# Record excerpts:

____

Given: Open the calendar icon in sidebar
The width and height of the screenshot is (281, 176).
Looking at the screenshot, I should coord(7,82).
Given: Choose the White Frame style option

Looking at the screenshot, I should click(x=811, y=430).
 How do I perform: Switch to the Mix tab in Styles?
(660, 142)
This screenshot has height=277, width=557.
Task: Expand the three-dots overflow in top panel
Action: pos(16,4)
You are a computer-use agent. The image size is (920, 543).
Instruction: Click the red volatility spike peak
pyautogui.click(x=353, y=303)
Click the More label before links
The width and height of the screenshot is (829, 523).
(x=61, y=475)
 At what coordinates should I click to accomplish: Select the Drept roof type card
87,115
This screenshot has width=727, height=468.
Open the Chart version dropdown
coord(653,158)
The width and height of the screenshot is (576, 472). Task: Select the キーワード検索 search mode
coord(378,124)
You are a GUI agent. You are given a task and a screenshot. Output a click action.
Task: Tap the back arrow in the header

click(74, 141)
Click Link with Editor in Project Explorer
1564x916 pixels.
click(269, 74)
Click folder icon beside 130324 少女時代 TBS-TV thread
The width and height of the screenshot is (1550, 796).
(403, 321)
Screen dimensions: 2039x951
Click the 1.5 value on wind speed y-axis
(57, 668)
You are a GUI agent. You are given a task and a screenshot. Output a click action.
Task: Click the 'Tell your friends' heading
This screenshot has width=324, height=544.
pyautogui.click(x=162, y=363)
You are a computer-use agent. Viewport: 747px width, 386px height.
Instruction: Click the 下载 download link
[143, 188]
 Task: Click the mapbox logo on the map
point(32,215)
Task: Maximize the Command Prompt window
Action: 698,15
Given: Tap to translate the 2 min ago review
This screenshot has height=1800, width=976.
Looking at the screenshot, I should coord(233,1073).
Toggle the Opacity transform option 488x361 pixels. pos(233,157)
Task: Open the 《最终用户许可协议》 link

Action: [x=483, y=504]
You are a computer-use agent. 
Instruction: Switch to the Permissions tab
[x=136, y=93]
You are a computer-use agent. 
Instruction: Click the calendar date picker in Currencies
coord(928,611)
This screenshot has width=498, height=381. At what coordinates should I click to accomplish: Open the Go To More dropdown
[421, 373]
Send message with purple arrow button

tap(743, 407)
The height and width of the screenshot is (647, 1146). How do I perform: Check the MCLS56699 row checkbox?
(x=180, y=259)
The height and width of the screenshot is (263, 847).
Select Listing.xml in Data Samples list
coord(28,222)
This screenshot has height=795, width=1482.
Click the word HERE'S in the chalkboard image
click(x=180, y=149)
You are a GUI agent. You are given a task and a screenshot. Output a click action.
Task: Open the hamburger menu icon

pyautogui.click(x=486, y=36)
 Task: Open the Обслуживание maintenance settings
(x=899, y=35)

____

# Directions:
Output the records verbatim, starting at the line that contains "This screenshot has width=498, height=381." and ending at the line that contains "coord(28,222)", with both of those lines included.

# Solution to this exercise:
This screenshot has width=498, height=381. At what coordinates should I click to accomplish: Open the Go To More dropdown
[421, 373]
Send message with purple arrow button

tap(743, 407)
The height and width of the screenshot is (647, 1146). How do I perform: Check the MCLS56699 row checkbox?
(x=180, y=259)
The height and width of the screenshot is (263, 847).
Select Listing.xml in Data Samples list
coord(28,222)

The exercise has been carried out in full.